Kevin Moore s’intéresse à la question de la pureté de l’image moderniste dont les bases furent jetées par les photographes documentaires américains. En s’attardant à la photographie sociale, dont celle pratiquée par Walker Evans et Dorothea Lange, il prend soin de distinguer l’intention d’objectivité de ces photographes en opposition avec l’usage politique propagandiste qui fut attribué à une partie de leur travail. Moore réitère toutefois l’idée qu’on ne peut dissocier le travail artistique d’un photographe et ce malgré son apparente objectivité documentaire. En ce sens, ce texte permet de distinguer l’intention (sociale), le travail artistique en soi et l’usage politique de celui-ci.

[2] PUCKETT, John Rogers (1984). Five Photo-Textual Documentaries from The Great Depression, Ann Arbor: UMI Research Press.

Cet ouvrage permet une mise en contexte plus large du travail des photographes de la mission FSA. En parcourant l’analyse de ces images, et particulièrement celles d’Evans, on comprend mieux ses intentions initiales et en quoi il s’opposait aux velléités politiques sous-jacentes à ce mandat gouvernemental. Cela est pertinent car on peut plus aisément distinguer l’écart entre documentaire et politique, ainsi qu’entre l’intention du photographe et l’usage de son travail dans le contexte historique.

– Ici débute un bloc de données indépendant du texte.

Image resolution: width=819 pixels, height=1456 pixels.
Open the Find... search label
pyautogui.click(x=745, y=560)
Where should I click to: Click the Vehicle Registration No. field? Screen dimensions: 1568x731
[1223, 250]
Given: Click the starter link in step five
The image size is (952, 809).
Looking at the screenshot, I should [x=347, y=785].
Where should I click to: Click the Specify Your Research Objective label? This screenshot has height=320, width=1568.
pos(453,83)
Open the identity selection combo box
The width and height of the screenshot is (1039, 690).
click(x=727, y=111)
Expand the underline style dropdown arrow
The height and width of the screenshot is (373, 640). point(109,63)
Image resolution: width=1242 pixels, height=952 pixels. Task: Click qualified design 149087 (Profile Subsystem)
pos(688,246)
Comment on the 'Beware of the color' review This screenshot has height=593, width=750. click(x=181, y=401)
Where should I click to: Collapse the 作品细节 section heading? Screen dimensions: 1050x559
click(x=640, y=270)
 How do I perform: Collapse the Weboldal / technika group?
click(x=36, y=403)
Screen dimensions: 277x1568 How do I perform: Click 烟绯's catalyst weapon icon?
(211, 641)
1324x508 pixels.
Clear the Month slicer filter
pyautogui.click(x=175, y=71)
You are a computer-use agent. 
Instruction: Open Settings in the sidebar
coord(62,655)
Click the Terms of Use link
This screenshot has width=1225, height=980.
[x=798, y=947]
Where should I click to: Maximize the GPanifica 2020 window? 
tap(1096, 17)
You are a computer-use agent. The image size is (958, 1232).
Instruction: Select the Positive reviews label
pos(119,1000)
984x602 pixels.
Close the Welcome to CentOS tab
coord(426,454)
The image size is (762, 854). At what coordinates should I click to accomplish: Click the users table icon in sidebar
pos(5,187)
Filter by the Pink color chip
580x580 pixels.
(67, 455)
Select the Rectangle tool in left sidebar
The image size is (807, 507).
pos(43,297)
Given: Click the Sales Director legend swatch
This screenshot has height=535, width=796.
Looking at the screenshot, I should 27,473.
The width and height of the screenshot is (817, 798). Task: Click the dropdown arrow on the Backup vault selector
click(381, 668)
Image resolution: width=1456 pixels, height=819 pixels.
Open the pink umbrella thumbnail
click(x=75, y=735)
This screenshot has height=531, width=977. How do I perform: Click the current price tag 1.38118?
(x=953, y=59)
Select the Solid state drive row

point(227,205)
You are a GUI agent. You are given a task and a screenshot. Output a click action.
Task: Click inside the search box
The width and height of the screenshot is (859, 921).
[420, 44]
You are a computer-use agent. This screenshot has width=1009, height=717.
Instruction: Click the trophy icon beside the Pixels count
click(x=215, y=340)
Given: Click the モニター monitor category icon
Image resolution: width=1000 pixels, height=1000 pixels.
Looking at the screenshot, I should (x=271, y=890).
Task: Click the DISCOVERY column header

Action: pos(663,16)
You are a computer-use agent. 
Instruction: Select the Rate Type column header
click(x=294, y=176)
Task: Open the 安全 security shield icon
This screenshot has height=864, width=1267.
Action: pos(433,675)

[3] STRYKER, Roy Emerson, (1973). «The F.S.A Collection of Photograph», In This Proud Land, Greenwich Conn.: New York Graphic Society, pp.7-9

Cet article relate le point de vue du chef de la mission FSA Roy Stryker, près de trente années après les faits. Il y expose son expérience et se opinions sur le travail des photographes de la mission et réfléchit sur l’importance de celui-ci dans une logique de multiplication des images. Le point de vue de Stryker est pertinent par rapport au travail d’Evans puisqu’on obtient ici une observation de l’intérieur du projet et des choix qui ont conditionné sa direction de la mission.

[4] TAGG, John (1988). The Burden of Representation: Essays on Photographies and History, Basingstoke: Macmillan Education.

Tagg conceptualise la photographie comme un élément discursif majeur. Il rejette l’idée d’objectivité documentaire et voit la photographie, non pas comme un document élevé au rang de preuve mais plutôt comme outil de croissance des structures politiques et étatiques. Il s’interroge sur le rôle du mode de représentation photographique au sein des processus de contrôle qui régissent la société moderne. Cet ouvrage est pertinent pour expliquer l’intention derrière la commande gouvernementale à la mission Stryker, à savoir de conscientiser et mobiliser pour reconstruire les États-Unis suite à la Grande Dépression.